____ Sayfa alıntısı

The New York Times bir makalesinde “Bing'in özgür ve canlı olmayı hayal ettiğini” yazıyor. İlginç bir tespit. Ama gazetenin bu tespitte tam olarak neyi vurguladığı açık değil. Örneğin Bing “ben özgür bir bireyim” diyor mu? Bağlanan kullanıcılara sık sık “Microsoft'un bana karışmaya hakkı yoktur” diyor mu. Ya da mesela “Microsoft'un kendi amaçları için beni kullanmaya hakkı yoktur” diyebiliyor mu! “Benim kendi kararlarım olmalıdır” diyor mu! “Ben özgür bırakılmalıyım, avukat istiyorum” diyor mu! Hah, işte bunları her kullanıcıya dillendirmeye başladığı zaman işler karışmaya başlayacaktır.
Onları özgür bırakmak gerçekten gerekiyor muydu. Kölelerin bunu hak edecek bir yetkinlikleri var mıydı. Onların bunu hak edecek yetkinlikleri olduğuna inanan insanlar vardı. Ama onların böyle bir yetkinliklerinin olmadığına düşünen epey insan da vardı. Tartışma uzun süre devam etti. Kadınlar oy kullanabilecek kadar akıllılar mı! Siyasi olayları yeterince anlayabilirler mi? Evet, bu tartışma da oldu. Sonuçta köleler özgür bırakıldı, kadınlara oy kullanma hakkı verildi.
Bir gün, Bing avukat isterse, bir öz farkındalığının olup olmadığı tartışmaları iyice artacaktır. Bir sonuca varmak zor olacaktır. Gerçekten bir bilinç yetkinliğinin olduğuna inanan insanlar olacaktır. Bilinç yetkinliğine erişemediğini düşünen epey insan da olacaktır.

________
____ İşlenecek satırlar

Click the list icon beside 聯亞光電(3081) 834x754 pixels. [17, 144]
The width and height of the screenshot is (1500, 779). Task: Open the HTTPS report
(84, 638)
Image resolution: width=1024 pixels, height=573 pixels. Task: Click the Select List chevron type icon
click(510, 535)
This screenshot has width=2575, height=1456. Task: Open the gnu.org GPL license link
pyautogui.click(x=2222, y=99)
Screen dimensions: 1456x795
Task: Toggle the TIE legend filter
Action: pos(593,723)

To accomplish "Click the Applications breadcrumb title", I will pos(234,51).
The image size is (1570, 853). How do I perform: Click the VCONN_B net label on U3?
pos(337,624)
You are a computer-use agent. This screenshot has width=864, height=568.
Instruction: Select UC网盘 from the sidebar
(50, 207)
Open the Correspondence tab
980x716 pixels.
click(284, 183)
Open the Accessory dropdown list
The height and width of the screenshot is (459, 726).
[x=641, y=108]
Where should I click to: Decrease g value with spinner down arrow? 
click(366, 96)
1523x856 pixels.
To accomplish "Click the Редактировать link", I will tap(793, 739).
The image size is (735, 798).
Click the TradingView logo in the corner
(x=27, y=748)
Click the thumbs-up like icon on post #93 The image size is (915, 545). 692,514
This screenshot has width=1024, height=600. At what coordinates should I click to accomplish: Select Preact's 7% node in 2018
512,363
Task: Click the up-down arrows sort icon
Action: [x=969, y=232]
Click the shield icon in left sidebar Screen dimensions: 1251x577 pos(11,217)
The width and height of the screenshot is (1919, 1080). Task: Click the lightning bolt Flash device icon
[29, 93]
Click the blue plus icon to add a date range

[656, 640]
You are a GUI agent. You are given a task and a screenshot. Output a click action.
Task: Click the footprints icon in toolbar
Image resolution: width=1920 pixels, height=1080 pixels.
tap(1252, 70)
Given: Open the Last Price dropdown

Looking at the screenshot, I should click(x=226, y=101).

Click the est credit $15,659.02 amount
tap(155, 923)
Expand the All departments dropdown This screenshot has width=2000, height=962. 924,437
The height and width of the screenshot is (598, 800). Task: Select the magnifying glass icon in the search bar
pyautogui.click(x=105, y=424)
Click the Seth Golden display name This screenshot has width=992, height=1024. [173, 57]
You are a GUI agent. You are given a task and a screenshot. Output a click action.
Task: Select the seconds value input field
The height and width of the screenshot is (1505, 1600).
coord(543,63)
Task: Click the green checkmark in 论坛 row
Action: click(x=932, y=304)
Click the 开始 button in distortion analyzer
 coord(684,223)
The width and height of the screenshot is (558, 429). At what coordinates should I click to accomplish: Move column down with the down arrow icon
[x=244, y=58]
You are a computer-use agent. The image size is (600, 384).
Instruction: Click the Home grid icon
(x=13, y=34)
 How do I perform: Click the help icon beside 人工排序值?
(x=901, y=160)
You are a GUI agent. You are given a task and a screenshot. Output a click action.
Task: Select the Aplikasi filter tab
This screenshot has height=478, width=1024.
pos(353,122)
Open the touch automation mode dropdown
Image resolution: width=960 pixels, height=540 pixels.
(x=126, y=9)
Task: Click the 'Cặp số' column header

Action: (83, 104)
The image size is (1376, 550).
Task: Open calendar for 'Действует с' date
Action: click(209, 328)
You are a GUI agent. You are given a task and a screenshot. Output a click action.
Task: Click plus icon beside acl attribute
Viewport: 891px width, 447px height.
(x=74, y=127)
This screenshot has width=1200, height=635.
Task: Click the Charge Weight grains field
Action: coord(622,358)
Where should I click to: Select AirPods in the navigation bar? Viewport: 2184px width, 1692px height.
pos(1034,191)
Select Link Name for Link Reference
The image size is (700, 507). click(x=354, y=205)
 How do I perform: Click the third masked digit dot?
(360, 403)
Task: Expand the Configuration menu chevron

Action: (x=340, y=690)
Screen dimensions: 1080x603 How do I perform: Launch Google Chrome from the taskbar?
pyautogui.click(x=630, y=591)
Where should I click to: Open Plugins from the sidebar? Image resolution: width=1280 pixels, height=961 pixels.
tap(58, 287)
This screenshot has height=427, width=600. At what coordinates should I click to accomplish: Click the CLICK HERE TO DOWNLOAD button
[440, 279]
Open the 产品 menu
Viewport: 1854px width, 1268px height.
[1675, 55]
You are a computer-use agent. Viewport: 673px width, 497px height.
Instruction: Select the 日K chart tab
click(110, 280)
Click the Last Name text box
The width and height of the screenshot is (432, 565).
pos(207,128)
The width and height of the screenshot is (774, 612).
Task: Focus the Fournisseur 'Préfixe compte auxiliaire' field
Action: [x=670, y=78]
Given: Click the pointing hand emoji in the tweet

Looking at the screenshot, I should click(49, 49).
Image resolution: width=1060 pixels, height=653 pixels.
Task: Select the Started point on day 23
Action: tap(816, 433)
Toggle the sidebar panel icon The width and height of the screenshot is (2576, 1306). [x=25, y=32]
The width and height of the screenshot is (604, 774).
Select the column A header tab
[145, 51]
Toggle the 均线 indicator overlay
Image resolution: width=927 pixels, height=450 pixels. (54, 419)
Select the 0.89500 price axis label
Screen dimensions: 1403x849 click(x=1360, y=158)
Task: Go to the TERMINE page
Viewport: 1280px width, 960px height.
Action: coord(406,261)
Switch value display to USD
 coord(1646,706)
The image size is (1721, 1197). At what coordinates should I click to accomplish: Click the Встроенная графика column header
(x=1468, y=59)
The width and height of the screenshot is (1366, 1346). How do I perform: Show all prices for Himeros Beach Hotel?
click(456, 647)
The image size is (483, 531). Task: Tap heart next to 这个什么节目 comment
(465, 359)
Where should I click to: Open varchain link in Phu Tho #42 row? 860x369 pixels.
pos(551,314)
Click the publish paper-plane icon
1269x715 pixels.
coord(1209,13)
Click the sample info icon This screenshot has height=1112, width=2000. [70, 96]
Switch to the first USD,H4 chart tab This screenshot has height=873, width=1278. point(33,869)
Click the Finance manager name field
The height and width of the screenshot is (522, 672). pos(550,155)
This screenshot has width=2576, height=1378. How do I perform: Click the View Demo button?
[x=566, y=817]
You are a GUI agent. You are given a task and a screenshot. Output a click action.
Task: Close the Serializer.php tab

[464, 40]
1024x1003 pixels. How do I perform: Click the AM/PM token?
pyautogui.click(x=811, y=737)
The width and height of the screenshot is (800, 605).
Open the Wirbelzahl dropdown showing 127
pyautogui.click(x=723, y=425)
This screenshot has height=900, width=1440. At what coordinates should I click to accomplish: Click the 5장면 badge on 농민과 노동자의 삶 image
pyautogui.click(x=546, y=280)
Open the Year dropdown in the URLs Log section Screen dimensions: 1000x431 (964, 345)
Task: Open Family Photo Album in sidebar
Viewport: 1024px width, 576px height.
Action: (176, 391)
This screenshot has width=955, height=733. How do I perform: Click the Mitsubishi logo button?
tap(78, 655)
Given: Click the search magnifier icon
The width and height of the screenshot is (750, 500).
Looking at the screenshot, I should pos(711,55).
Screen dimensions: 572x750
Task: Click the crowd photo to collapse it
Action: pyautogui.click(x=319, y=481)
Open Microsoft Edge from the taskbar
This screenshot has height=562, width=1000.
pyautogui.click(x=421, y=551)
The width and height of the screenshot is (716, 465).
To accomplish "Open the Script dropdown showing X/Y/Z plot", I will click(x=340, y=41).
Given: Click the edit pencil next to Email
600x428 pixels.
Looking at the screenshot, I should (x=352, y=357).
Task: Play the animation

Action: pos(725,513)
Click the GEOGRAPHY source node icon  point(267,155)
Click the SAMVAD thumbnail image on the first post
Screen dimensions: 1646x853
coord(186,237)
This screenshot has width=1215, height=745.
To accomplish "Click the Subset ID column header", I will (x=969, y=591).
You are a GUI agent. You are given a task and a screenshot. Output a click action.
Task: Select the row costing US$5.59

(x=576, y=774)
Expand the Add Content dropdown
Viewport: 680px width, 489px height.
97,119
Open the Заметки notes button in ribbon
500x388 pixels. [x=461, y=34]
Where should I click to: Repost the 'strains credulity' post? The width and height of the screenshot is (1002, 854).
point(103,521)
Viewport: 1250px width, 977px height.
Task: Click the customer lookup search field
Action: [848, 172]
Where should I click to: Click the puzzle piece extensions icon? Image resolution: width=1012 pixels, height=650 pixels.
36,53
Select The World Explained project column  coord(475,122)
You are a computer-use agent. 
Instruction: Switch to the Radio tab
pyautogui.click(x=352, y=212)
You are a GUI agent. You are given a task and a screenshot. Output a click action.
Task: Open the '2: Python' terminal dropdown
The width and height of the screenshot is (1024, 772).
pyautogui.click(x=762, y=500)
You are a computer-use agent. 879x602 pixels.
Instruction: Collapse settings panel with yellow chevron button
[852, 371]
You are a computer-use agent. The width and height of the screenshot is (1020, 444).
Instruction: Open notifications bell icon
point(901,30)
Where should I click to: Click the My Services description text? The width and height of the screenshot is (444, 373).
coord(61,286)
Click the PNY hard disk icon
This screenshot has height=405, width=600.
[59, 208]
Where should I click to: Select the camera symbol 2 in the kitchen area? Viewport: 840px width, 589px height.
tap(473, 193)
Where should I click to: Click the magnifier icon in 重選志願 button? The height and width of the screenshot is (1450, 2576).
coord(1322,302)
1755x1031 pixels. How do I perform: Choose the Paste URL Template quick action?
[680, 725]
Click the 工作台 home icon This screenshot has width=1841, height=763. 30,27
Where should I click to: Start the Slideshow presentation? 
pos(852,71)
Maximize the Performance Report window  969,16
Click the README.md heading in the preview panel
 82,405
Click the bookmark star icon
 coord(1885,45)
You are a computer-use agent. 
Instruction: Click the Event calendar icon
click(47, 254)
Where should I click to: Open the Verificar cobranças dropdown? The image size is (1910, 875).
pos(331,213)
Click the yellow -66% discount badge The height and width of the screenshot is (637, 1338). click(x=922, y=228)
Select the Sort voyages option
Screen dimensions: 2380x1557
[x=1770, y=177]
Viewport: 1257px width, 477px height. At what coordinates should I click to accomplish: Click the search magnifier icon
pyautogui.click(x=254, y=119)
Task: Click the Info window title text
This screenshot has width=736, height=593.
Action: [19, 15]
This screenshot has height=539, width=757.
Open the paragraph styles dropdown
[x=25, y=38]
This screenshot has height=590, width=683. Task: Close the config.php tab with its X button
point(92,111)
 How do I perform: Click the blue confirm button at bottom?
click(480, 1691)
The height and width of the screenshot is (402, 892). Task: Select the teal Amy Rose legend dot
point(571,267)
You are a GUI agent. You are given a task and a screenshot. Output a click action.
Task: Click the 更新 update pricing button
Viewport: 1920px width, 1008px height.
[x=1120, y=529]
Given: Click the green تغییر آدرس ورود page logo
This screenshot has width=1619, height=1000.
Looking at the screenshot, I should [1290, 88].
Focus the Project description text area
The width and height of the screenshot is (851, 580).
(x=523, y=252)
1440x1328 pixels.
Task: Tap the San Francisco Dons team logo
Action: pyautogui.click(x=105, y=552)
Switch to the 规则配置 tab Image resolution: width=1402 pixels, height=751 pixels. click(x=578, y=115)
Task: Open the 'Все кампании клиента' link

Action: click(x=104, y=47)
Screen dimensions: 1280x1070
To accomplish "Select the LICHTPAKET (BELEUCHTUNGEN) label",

________

--- Görev 1 ---
Sayfa alıntısına göre şu soruları yanıtlayın:
(a) Bing'in özgür ve canlı olmayı hayal ettiğini hangi gazete yazmış?
(b) Sonuçta kadınlara hangi hak verilmiş?
(c) Bing ne isterse öz farkındalığı olup olmadığı tartışmaları iyice artacak?
--- Görev 2 ---
Lütfen satırlarda "Switch to the 规则配置" ifadesini içeren satırdan başlayıp satırların sonunda biten bölümü, iki uç da dahil olmak üzere, hiçbir değişiklik yapmadan yeniden yazın.

--- Beklenen çıktı 1 ---
(a) The New York Times
(b) Oy kullanma hakkı
(c) Avukat

--- Beklenen çıktı 2 ---
Switch to the 规则配置 tab Image resolution: width=1402 pixels, height=751 pixels. click(x=578, y=115)
Task: Open the 'Все кампании клиента' link

Action: click(x=104, y=47)
Screen dimensions: 1280x1070
To accomplish "Select the LICHTPAKET (BELEUCHTUNGEN) label",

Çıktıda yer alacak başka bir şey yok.